Amazon is now offering hosting for static Web sites through S3. It makes it possible now for people with blogs and static Web sites to get the power of Amazon Web Services performance.
Its first customer? Amazon CTO Werner Vogels.
Here’s how Amazon’s Jeff Baar explained the new feature that Vogels is using.
Prior to today, you could host your pictures and video on Amazon S3. But hosting a static Web site wasn’t realistic as the CNAME to the site resolved to the S3 bucket.
A site hosted on S3 would lead the visitor to the roots of S3 bucket, which would display the data in XML format. Instead, customers would host their site on Amazon EC2.

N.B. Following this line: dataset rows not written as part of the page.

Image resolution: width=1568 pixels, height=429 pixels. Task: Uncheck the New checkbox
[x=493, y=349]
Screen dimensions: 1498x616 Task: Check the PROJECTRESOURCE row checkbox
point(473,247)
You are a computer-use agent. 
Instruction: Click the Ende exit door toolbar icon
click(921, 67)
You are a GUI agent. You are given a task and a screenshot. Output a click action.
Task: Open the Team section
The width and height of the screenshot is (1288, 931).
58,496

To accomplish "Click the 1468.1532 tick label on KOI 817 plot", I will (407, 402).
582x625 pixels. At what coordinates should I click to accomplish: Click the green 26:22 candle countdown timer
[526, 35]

Now, an S3 bucket can be accessed as a Web site. Visitors accessing root of the Web site bucket receive a root document. If an error occurs, the visitor receives an HTML error document instead of an XML error message.
Vogels:
Since a few days ago this weblog serves 100% of its content directly out of the Amazon Simple Storage Service (S3) without the need for a web server to be involved. Because my blog is almost completely static content I wanted to run in this very simple configuration since the launch of Amazon S3. It would allow the blog to be powered by the incredible scale and reliability of Amazon S3 with a minimum of effort from my side. I know of several other customers who had asked for this greatly simplifying feature as well. I had held out implementing an alternative to my simple blog server that had been running at a traditional hosting site for many years until this preferred simple solution became available: today marks that day and I couldn’t be happier about it.
Vogel says there are still aspects of the blog that he runs separately such as editing posts, managing comments and serve search. He says those things can be run out of a single Amazon EC2 instance.
Easy for the end-user? Let’s just say it’s easier but really this is for the developer who is familiar with the AWS console and the AWD SDKs.
Vogels:
You will also need to set access control to make sure that your content is publicly accessible. I have used a bucket policy to make all documents world readable, but you could create one that restricts it to referrers, network address range, time of day, etc. I can now turn on Amazon Cloudfront, the content delivery service, with one simple click, whenever needed.